**What you have to do:** Copy the items word for word, beginning with the first line and continuing through the line that contains "(x=84, y=82)". Leave the pictures out of your copy.

(Target pointing data)
────────────────
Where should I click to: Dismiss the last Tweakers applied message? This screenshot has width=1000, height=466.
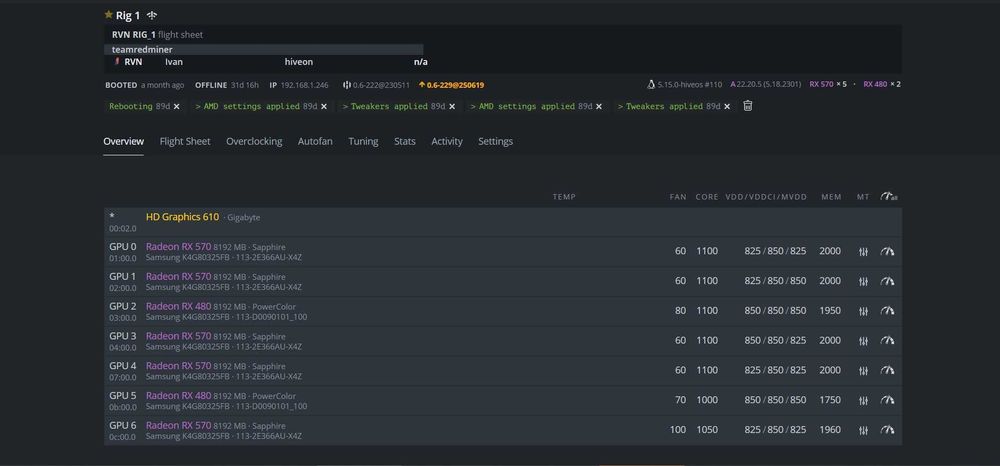point(725,106)
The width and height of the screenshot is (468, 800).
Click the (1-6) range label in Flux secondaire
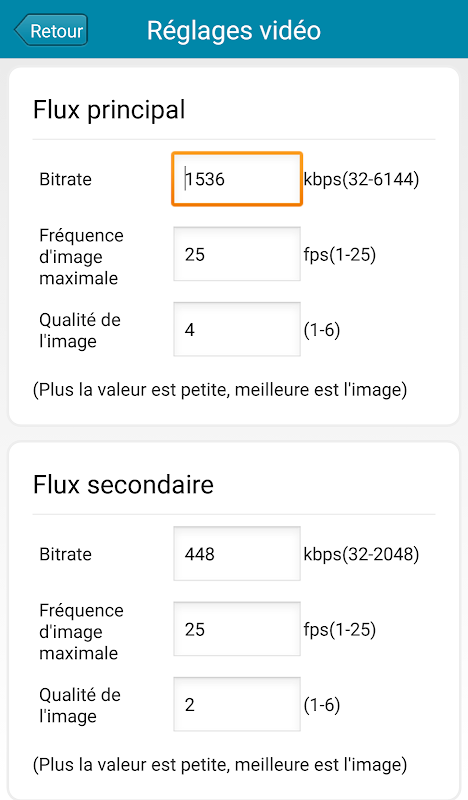[x=322, y=705]
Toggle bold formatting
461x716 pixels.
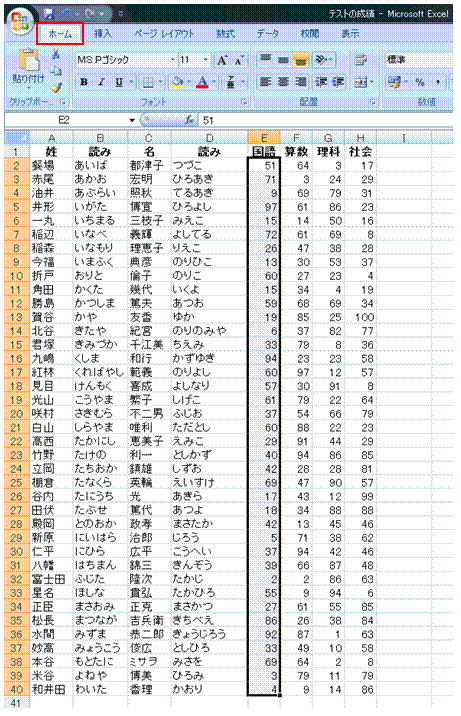(x=84, y=82)
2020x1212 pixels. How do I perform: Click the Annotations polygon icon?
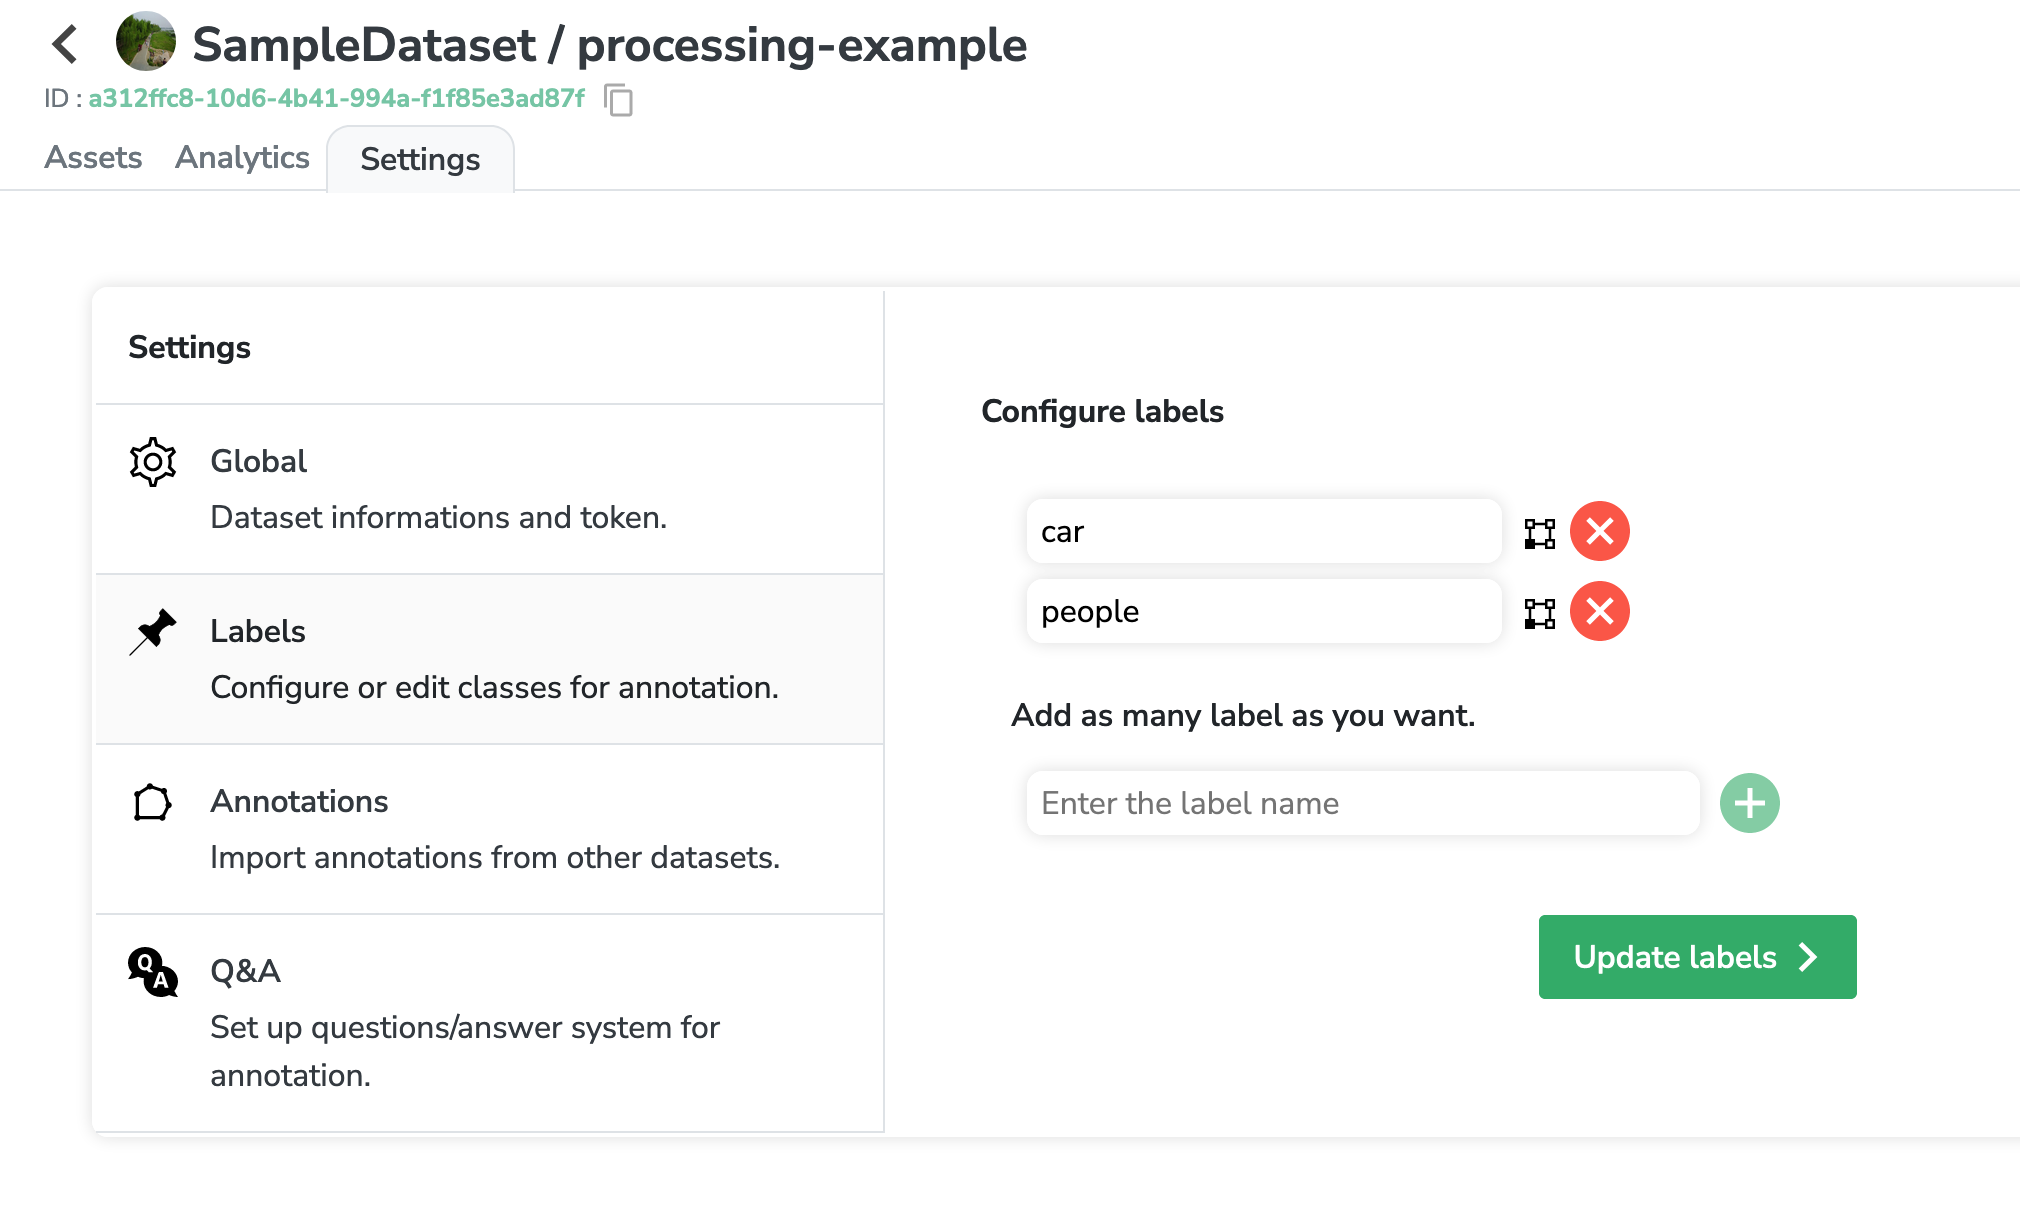[153, 802]
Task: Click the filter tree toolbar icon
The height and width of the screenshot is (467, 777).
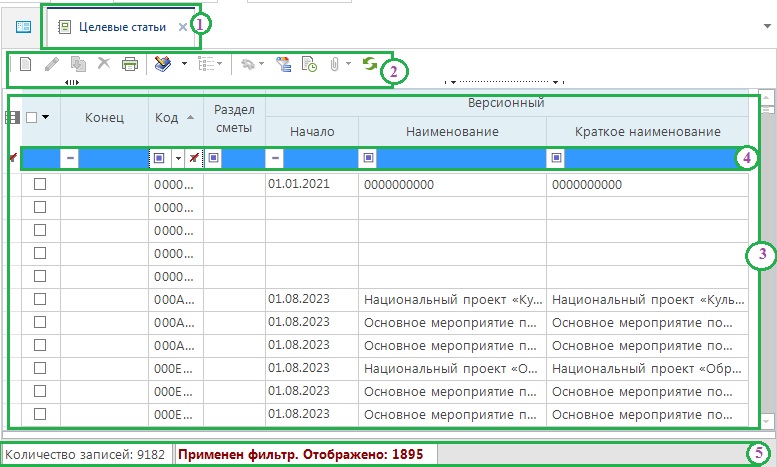Action: tap(283, 65)
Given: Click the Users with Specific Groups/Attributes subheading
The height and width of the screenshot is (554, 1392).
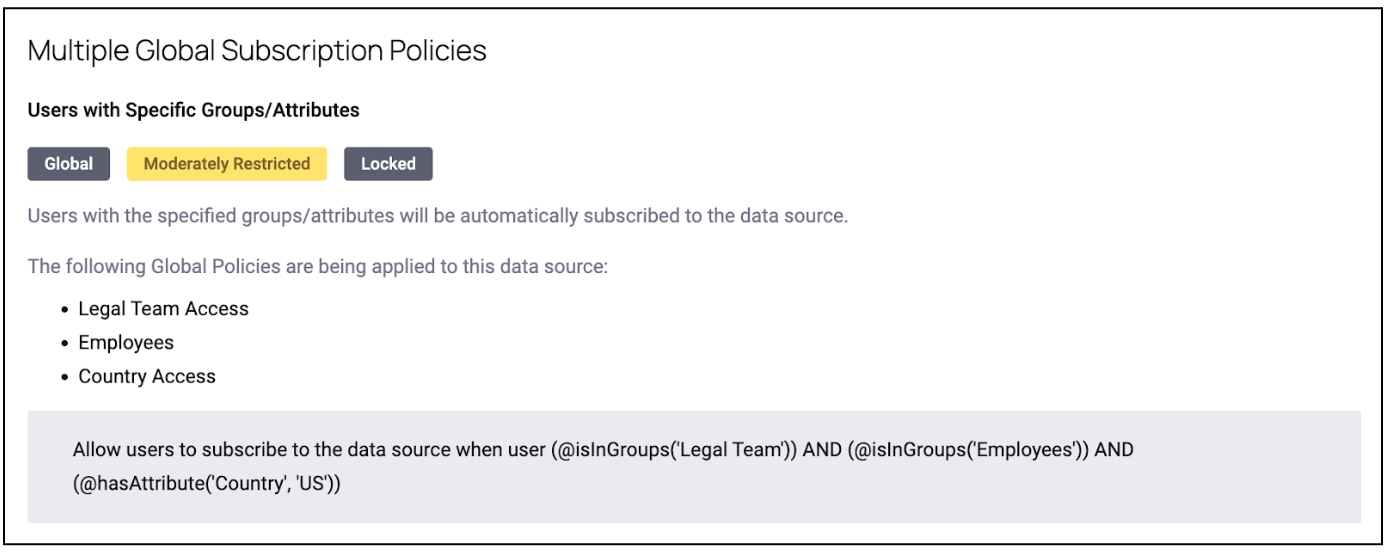Looking at the screenshot, I should click(194, 111).
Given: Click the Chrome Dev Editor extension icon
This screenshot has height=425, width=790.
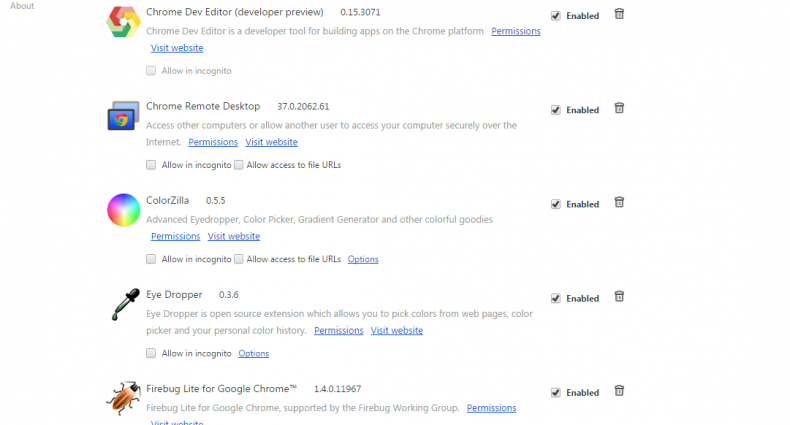Looking at the screenshot, I should pyautogui.click(x=123, y=22).
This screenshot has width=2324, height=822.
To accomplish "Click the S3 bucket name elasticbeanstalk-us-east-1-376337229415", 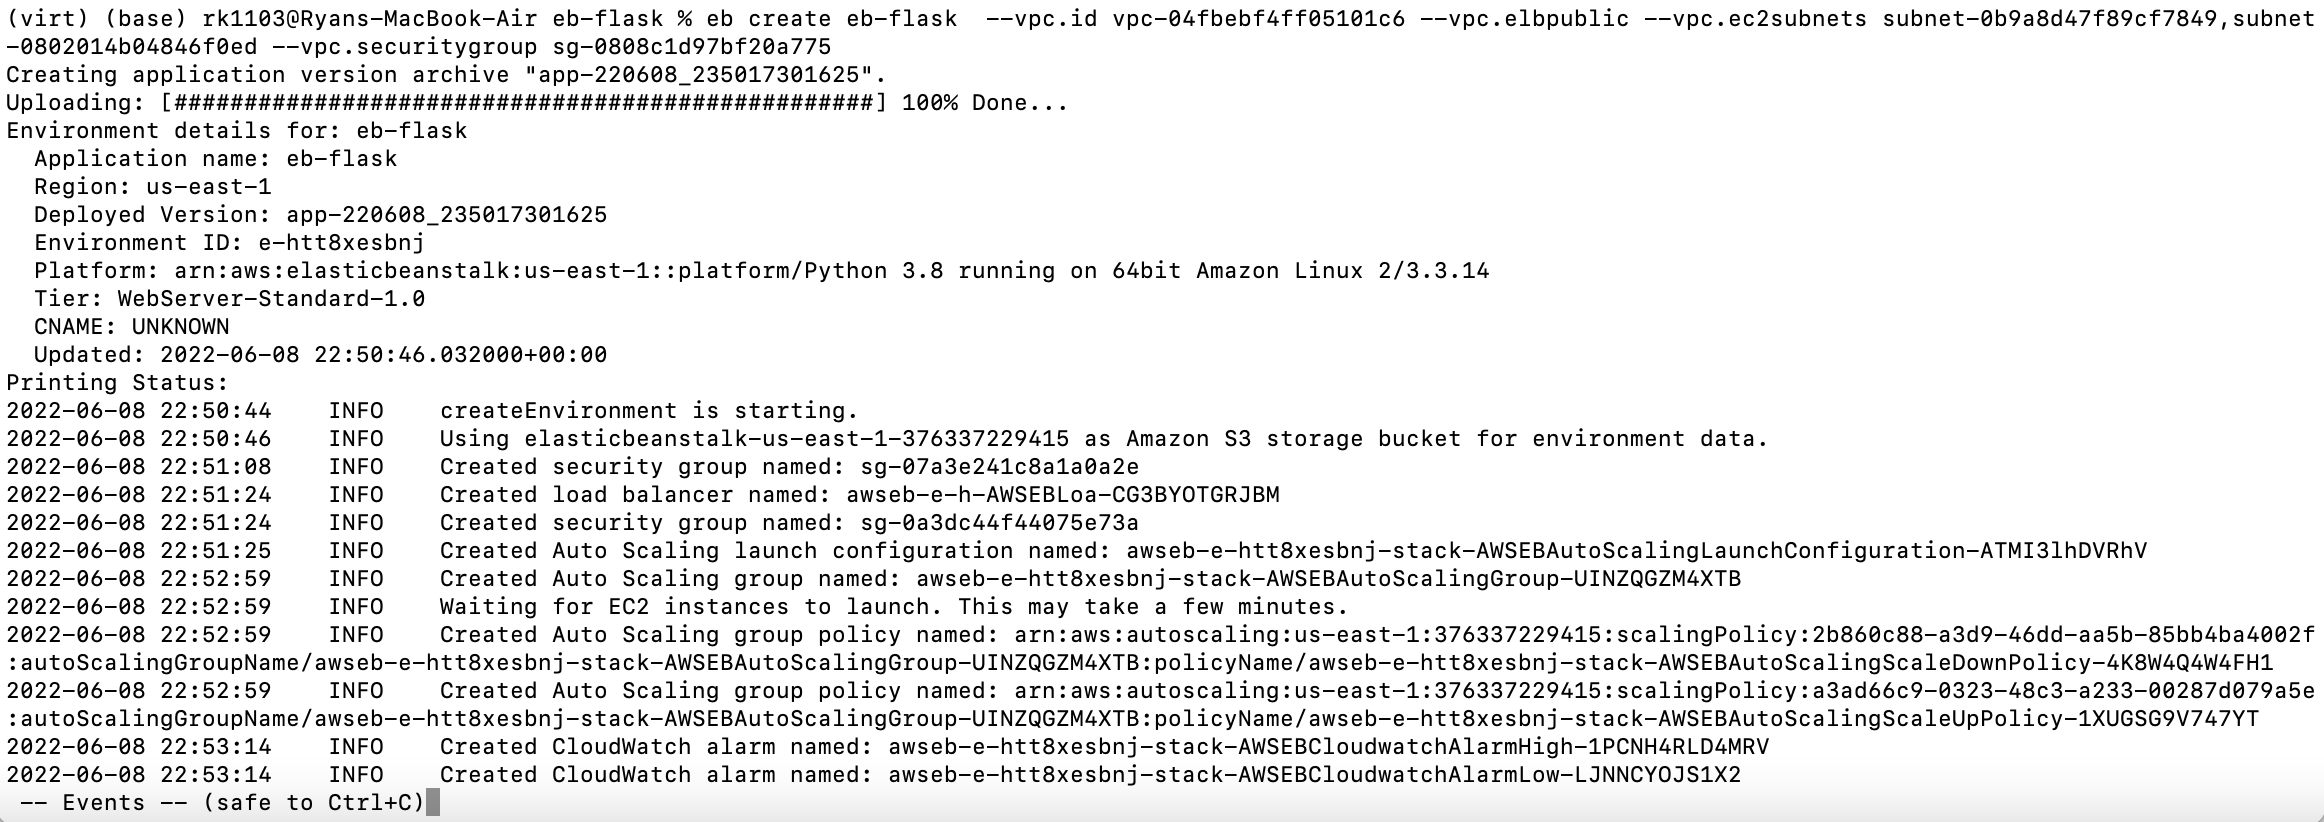I will (796, 438).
────────────────
**Full output:**
Where should I click to: Dismiss the last Tweakers applied message? This screenshot has width=1000, height=466.
point(725,106)
The width and height of the screenshot is (468, 800).
Click the (1-6) range label in Flux secondaire
[x=322, y=705]
Toggle bold formatting
461x716 pixels.
(x=84, y=82)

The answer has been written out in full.